Copy out all of the following material line for line, without changing a single character.
START Recorded data
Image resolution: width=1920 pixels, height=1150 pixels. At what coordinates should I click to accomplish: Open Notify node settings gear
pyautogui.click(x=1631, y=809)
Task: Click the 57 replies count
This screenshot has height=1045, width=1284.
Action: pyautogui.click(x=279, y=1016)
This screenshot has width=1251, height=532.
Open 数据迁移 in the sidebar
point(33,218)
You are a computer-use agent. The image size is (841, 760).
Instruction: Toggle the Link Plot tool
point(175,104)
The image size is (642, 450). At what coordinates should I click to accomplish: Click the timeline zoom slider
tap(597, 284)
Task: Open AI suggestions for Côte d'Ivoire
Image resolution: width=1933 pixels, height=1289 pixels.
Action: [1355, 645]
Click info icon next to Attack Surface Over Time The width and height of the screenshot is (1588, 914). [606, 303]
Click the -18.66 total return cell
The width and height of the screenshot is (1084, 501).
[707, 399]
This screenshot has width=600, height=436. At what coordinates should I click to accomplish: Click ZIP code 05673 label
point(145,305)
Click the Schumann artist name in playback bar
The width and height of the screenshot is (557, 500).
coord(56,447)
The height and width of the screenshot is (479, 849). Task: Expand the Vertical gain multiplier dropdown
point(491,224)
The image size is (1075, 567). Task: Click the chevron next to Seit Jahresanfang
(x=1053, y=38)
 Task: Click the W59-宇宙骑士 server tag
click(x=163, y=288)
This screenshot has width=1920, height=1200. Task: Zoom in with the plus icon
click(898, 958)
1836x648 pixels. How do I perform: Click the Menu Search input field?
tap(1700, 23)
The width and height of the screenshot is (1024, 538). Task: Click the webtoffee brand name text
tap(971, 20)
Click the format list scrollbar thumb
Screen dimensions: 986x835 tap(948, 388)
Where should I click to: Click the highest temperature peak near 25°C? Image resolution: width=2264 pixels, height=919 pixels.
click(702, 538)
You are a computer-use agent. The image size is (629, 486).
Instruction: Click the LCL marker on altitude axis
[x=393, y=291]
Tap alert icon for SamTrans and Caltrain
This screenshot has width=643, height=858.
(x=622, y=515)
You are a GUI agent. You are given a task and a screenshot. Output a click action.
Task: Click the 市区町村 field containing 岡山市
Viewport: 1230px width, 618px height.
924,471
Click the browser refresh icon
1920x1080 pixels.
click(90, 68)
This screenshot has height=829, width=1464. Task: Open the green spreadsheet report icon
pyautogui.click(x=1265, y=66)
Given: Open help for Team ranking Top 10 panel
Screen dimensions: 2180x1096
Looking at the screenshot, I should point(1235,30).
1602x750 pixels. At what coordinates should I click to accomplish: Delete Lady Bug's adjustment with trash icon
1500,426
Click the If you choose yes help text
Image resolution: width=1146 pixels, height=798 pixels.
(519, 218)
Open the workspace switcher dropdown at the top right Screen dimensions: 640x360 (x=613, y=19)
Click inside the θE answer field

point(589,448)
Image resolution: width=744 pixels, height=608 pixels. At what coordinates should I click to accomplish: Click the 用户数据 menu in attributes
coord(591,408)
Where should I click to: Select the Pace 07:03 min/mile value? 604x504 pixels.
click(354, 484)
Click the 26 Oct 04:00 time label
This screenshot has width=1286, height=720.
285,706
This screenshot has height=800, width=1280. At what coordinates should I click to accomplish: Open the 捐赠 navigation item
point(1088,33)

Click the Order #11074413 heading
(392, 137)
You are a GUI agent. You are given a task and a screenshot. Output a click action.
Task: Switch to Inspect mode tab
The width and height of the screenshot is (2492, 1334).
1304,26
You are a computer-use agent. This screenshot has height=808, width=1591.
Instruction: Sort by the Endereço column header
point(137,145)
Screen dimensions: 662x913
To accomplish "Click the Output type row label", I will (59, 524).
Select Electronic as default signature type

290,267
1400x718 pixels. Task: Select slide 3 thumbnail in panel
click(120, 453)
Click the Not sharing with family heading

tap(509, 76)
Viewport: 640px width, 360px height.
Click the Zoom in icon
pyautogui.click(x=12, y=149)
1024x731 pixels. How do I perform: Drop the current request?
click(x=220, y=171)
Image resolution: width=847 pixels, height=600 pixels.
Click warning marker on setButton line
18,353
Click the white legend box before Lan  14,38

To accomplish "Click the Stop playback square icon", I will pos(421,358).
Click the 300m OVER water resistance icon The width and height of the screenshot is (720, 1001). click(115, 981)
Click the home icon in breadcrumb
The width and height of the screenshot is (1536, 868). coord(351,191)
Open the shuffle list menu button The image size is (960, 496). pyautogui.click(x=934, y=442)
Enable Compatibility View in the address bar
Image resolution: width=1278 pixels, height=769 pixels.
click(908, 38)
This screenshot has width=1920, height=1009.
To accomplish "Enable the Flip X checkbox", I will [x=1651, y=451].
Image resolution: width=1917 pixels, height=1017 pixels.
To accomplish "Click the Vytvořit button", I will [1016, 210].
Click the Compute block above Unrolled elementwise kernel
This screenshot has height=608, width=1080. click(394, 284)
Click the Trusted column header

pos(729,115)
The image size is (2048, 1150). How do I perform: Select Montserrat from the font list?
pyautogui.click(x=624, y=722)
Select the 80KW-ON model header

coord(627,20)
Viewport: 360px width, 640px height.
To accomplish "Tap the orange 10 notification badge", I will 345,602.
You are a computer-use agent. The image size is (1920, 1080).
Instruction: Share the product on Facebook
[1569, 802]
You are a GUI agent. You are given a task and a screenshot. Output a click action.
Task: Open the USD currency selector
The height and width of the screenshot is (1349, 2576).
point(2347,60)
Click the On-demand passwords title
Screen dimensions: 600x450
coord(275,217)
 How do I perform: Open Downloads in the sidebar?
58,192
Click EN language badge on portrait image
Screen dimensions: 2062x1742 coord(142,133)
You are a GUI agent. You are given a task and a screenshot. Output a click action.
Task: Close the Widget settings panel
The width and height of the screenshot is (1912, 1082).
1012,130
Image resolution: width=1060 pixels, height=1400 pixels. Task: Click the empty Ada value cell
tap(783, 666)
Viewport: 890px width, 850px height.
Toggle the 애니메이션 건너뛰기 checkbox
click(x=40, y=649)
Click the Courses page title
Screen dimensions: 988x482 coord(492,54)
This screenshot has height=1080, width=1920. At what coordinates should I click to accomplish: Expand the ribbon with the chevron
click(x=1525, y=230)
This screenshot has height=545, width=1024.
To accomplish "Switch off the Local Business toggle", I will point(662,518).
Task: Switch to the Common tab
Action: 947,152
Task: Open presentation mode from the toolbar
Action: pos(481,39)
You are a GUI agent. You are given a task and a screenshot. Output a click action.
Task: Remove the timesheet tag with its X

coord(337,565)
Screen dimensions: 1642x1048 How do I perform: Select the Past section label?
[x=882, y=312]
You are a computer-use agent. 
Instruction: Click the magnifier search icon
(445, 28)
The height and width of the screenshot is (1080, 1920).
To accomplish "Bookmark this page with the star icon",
END Recorded data
## Finished exercise
Image resolution: width=1920 pixels, height=1150 pixels. At what coordinates should I click to accomplish: Open Notify node settings gear
pyautogui.click(x=1631, y=809)
Task: Click the 57 replies count
This screenshot has height=1045, width=1284.
Action: pyautogui.click(x=279, y=1016)
This screenshot has width=1251, height=532.
Open 数据迁移 in the sidebar
point(33,218)
You are a computer-use agent. The image size is (841, 760).
Instruction: Toggle the Link Plot tool
point(175,104)
The image size is (642, 450). At what coordinates should I click to accomplish: Click the timeline zoom slider
tap(597, 284)
Task: Open AI suggestions for Côte d'Ivoire
Image resolution: width=1933 pixels, height=1289 pixels.
Action: [1355, 645]
Click info icon next to Attack Surface Over Time The width and height of the screenshot is (1588, 914). [606, 303]
Click the -18.66 total return cell
The width and height of the screenshot is (1084, 501).
[707, 399]
This screenshot has width=600, height=436. At what coordinates should I click to accomplish: Click ZIP code 05673 label
point(145,305)
Click the Schumann artist name in playback bar
The width and height of the screenshot is (557, 500).
coord(56,447)
The height and width of the screenshot is (479, 849). Task: Expand the Vertical gain multiplier dropdown
point(491,224)
The image size is (1075, 567). Task: Click the chevron next to Seit Jahresanfang
(x=1053, y=38)
 Task: Click the W59-宇宙骑士 server tag
click(x=163, y=288)
This screenshot has width=1920, height=1200. Task: Zoom in with the plus icon
click(898, 958)
1836x648 pixels. How do I perform: Click the Menu Search input field?
tap(1700, 23)
The width and height of the screenshot is (1024, 538). Task: Click the webtoffee brand name text
tap(971, 20)
Click the format list scrollbar thumb
Screen dimensions: 986x835 tap(948, 388)
Where should I click to: Click the highest temperature peak near 25°C? Image resolution: width=2264 pixels, height=919 pixels.
click(702, 538)
You are a computer-use agent. The image size is (629, 486).
Instruction: Click the LCL marker on altitude axis
[x=393, y=291]
Tap alert icon for SamTrans and Caltrain
This screenshot has width=643, height=858.
(x=622, y=515)
You are a GUI agent. You are given a task and a screenshot. Output a click action.
Task: Click the 市区町村 field containing 岡山市
Viewport: 1230px width, 618px height.
924,471
Click the browser refresh icon
1920x1080 pixels.
click(90, 68)
This screenshot has height=829, width=1464. Task: Open the green spreadsheet report icon
pyautogui.click(x=1265, y=66)
Given: Open help for Team ranking Top 10 panel
Screen dimensions: 2180x1096
Looking at the screenshot, I should point(1235,30).
1602x750 pixels. At what coordinates should I click to accomplish: Delete Lady Bug's adjustment with trash icon
1500,426
Click the If you choose yes help text
Image resolution: width=1146 pixels, height=798 pixels.
(519, 218)
Open the workspace switcher dropdown at the top right Screen dimensions: 640x360 (x=613, y=19)
Click inside the θE answer field

point(589,448)
Image resolution: width=744 pixels, height=608 pixels. At what coordinates should I click to accomplish: Click the 用户数据 menu in attributes
coord(591,408)
Where should I click to: Select the Pace 07:03 min/mile value? 604x504 pixels.
click(354, 484)
Click the 26 Oct 04:00 time label
This screenshot has width=1286, height=720.
285,706
This screenshot has height=800, width=1280. At what coordinates should I click to accomplish: Open the 捐赠 navigation item
point(1088,33)

Click the Order #11074413 heading
(392, 137)
You are a GUI agent. You are given a task and a screenshot. Output a click action.
Task: Switch to Inspect mode tab
The width and height of the screenshot is (2492, 1334).
1304,26
You are a computer-use agent. This screenshot has height=808, width=1591.
Instruction: Sort by the Endereço column header
point(137,145)
Screen dimensions: 662x913
To accomplish "Click the Output type row label", I will (59, 524).
Select Electronic as default signature type

290,267
1400x718 pixels. Task: Select slide 3 thumbnail in panel
click(120, 453)
Click the Not sharing with family heading

tap(509, 76)
Viewport: 640px width, 360px height.
Click the Zoom in icon
pyautogui.click(x=12, y=149)
1024x731 pixels. How do I perform: Drop the current request?
click(x=220, y=171)
Image resolution: width=847 pixels, height=600 pixels.
Click warning marker on setButton line
18,353
Click the white legend box before Lan  14,38

To accomplish "Click the Stop playback square icon", I will pos(421,358).
Click the 300m OVER water resistance icon The width and height of the screenshot is (720, 1001). click(115, 981)
Click the home icon in breadcrumb
The width and height of the screenshot is (1536, 868). coord(351,191)
Open the shuffle list menu button The image size is (960, 496). pyautogui.click(x=934, y=442)
Enable Compatibility View in the address bar
Image resolution: width=1278 pixels, height=769 pixels.
click(908, 38)
This screenshot has width=1920, height=1009.
To accomplish "Enable the Flip X checkbox", I will [x=1651, y=451].
Image resolution: width=1917 pixels, height=1017 pixels.
To accomplish "Click the Vytvořit button", I will [1016, 210].
Click the Compute block above Unrolled elementwise kernel
This screenshot has height=608, width=1080. click(394, 284)
Click the Trusted column header

pos(729,115)
The image size is (2048, 1150). How do I perform: Select Montserrat from the font list?
pyautogui.click(x=624, y=722)
Select the 80KW-ON model header

coord(627,20)
Viewport: 360px width, 640px height.
To accomplish "Tap the orange 10 notification badge", I will 345,602.
You are a computer-use agent. The image size is (1920, 1080).
Instruction: Share the product on Facebook
[1569, 802]
You are a GUI agent. You are given a task and a screenshot. Output a click action.
Task: Open the USD currency selector
The height and width of the screenshot is (1349, 2576).
point(2347,60)
Click the On-demand passwords title
Screen dimensions: 600x450
coord(275,217)
 How do I perform: Open Downloads in the sidebar?
58,192
Click EN language badge on portrait image
Screen dimensions: 2062x1742 coord(142,133)
You are a GUI agent. You are given a task and a screenshot. Output a click action.
Task: Close the Widget settings panel
The width and height of the screenshot is (1912, 1082).
1012,130
Image resolution: width=1060 pixels, height=1400 pixels. Task: Click the empty Ada value cell
tap(783, 666)
Viewport: 890px width, 850px height.
Toggle the 애니메이션 건너뛰기 checkbox
click(x=40, y=649)
Click the Courses page title
Screen dimensions: 988x482 coord(492,54)
This screenshot has height=1080, width=1920. At what coordinates should I click to accomplish: Expand the ribbon with the chevron
click(x=1525, y=230)
This screenshot has height=545, width=1024.
To accomplish "Switch off the Local Business toggle", I will point(662,518).
Task: Switch to the Common tab
Action: 947,152
Task: Open presentation mode from the toolbar
Action: pos(481,39)
You are a GUI agent. You are given a task and a screenshot. Output a click action.
Task: Remove the timesheet tag with its X

coord(337,565)
Screen dimensions: 1642x1048 How do I perform: Select the Past section label?
[x=882, y=312]
You are a computer-use agent. 
Instruction: Click the magnifier search icon
(445, 28)
The height and width of the screenshot is (1080, 1920).
To accomplish "Bookmark this page with the star icon",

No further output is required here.